ИСХОДНЫЙ ТЕКСТ:

Укреплялись и седьмые отделения политотделов армий, им. кроме того, придавались подвижные типографии.

Одновременно газеты, издававшиеся седьмым отделом ГлавПУРа для военнопленных, теперь предназначались и для солдат вермахта и других вражеских армий. Увеличивались тиражи этих газет: они распространялись не только в лагерях военнопленных, но и по ту сторону фронта — среди войск противника. И это было весьма разумно: центральные газеты были более интересными и содержательными, в них принимали участие квалифицированные литераторы-политэмигранты, а также пленные антифашисты.

И еще об одном должен сказать: для непосредственного руководства идеологической борьбой с противником по решению ЦК ВКП(б) в июле 1942 года был прикомандирован к Главному политическому управлению член ЦК партии Дмитрий Захарович Мануильский. Мы хорошо его знали. Видный деятель международного коммунистического движения, талантливый пропагандист и агитатор, он с первых дней войны принимал активное участие в работе по идеологическому воздействию на войска противника. Теперь же он был с нами постоянно. Повседневное общение с Д. З. Мануильским неизмеримо много дало всем нам. Так и стоит перед глазами картина; [105] знакомый кабинет полон людьми — политработники, писатели-антифашисты, сотрудники нашего отдела... Обсуждаются актуальные проблемы пропаганды, содержание листовок, убедительность аргументов... Дмитрий Захарович расхаживает по кабинету, размышляя вслух и стараясь придать занимающей его мысли четкую, законченную формулировку.

Лозунги в листовках, над которыми тут же трудились авторы, должны были быть, по убеждению Д. З. Мануильского, короткими, афористичными, стреляющими. Ему это, как правило, удавалось с ходу. А когда не получалось, он, бывало, останавливался смущенно, морщил лоб, потирал виски и с глубоким вздохом усаживался за стол, но листовку доводил до кондиции. Поздно вечером он уезжал домой, но мы не расходились — знали, что через 15-20 минут последует звонок и Дмитрий Захарович кого-то пригласит к себе: «Знаете, у меня тут по дороге кое-какие новые мысли появились...» Только тогда, когда работа над листовками завершалась окончательно, я докладывал о них начальнику ГлавПУРа, чтобы получить разрешение на массовое издание и распространение.

СТРОКИ НАБОРА ДАННЫХ:

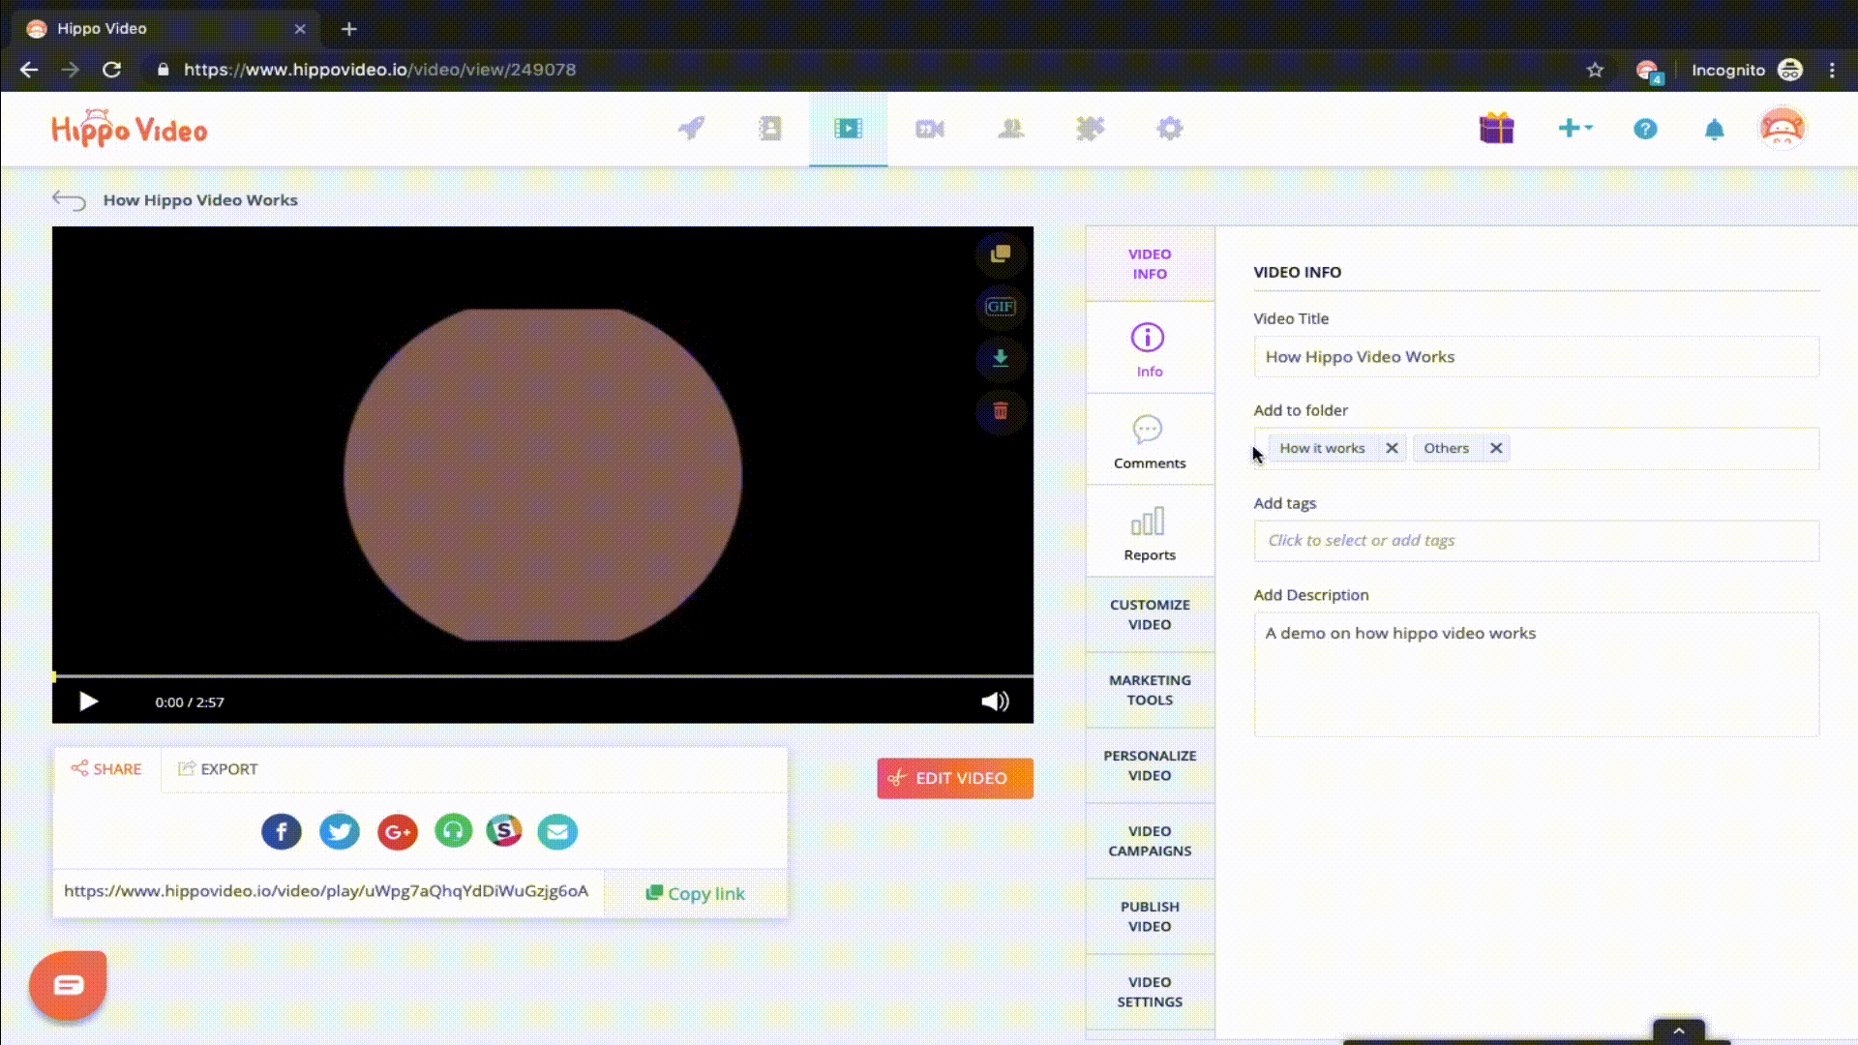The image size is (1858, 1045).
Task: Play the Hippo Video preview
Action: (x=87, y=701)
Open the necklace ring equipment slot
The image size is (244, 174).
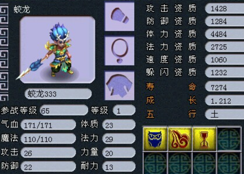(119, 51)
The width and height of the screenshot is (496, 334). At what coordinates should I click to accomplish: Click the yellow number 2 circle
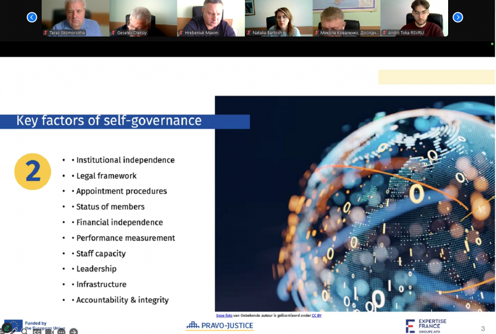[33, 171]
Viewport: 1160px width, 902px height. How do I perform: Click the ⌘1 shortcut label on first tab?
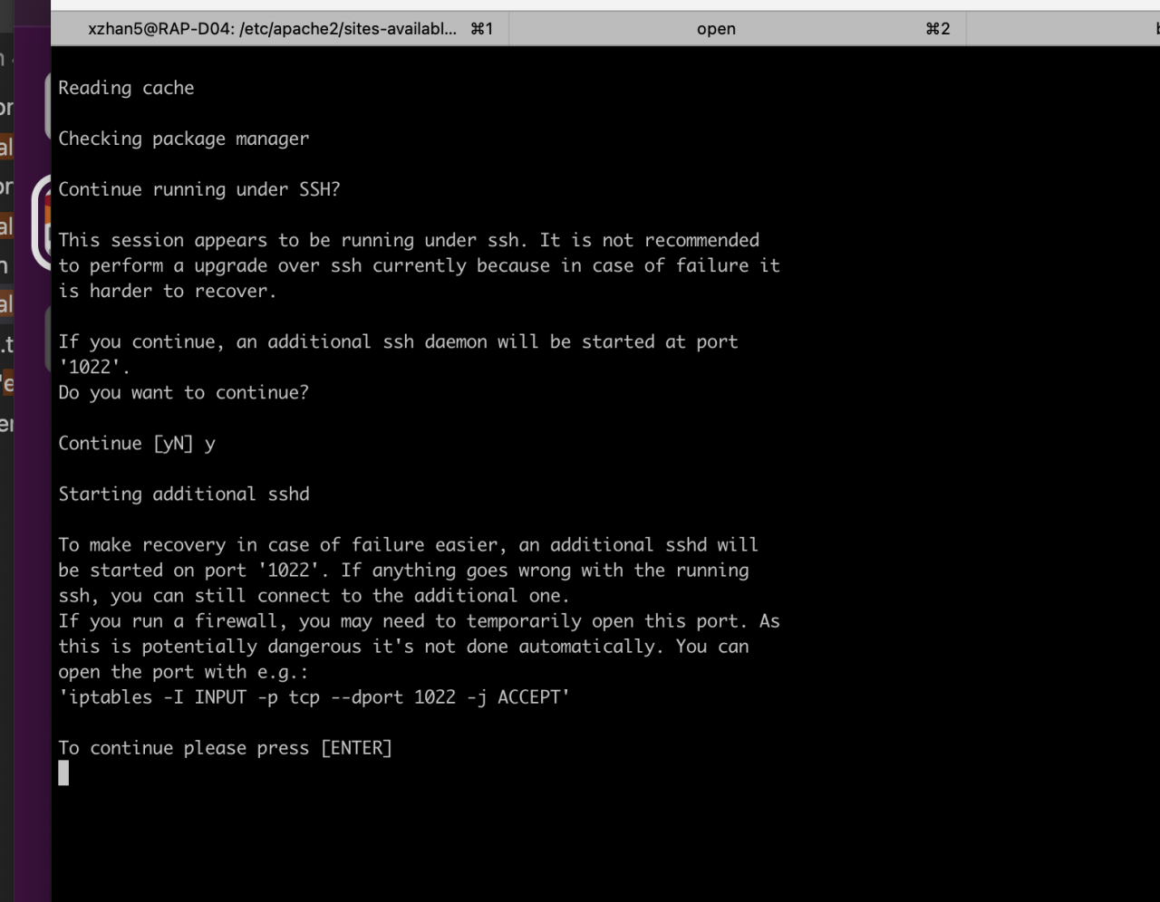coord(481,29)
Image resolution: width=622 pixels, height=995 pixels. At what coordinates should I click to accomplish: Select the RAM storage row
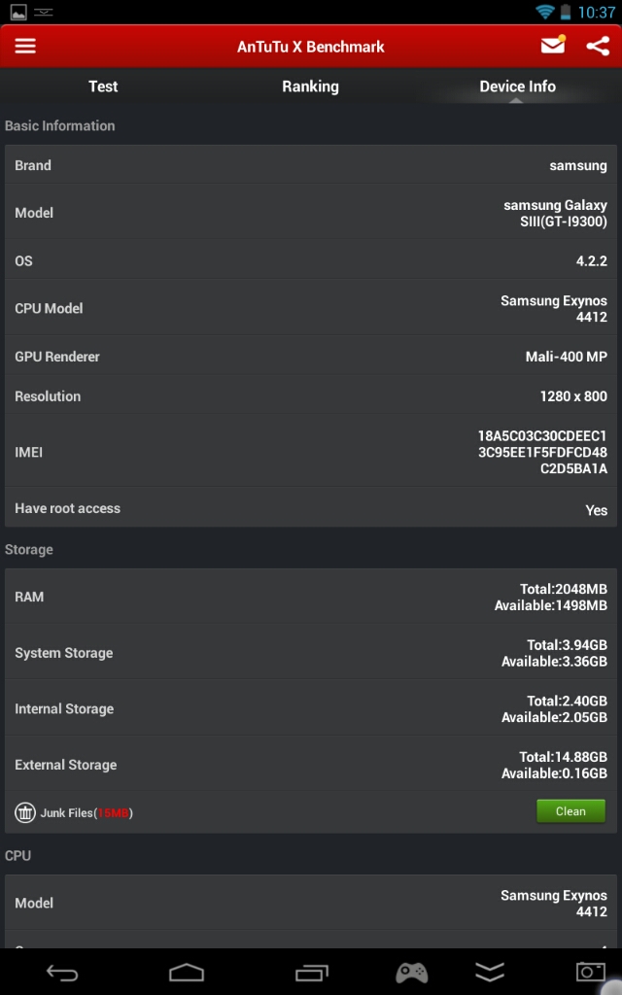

ЗАДАЧА:
Перепишите фрагмент текста о Д. З. Мануильском от «Лозунги в листовках, над» до «издание и распространение.» включительно, поменяв «Поздно вечером» на «Ближе к ночи».

РЕШЁННАЯ ЗАДАЧА:
Лозунги в листовках, над которыми тут же трудились авторы, должны были быть, по убеждению Д. З. Мануильского, короткими, афористичными, стреляющими. Ему это, как правило, удавалось с ходу. А когда не получалось, он, бывало, останавливался смущенно, морщил лоб, потирал виски и с глубоким вздохом усаживался за стол, но листовку доводил до кондиции. Ближе к ночи он уезжал домой, но мы не расходились — знали, что через 15-20 минут последует звонок и Дмитрий Захарович кого-то пригласит к себе: «Знаете, у меня тут по дороге кое-какие новые мысли появились...» Только тогда, когда работа над листовками завершалась окончательно, я докладывал о них начальнику ГлавПУРа, чтобы получить разрешение на массовое издание и распространение.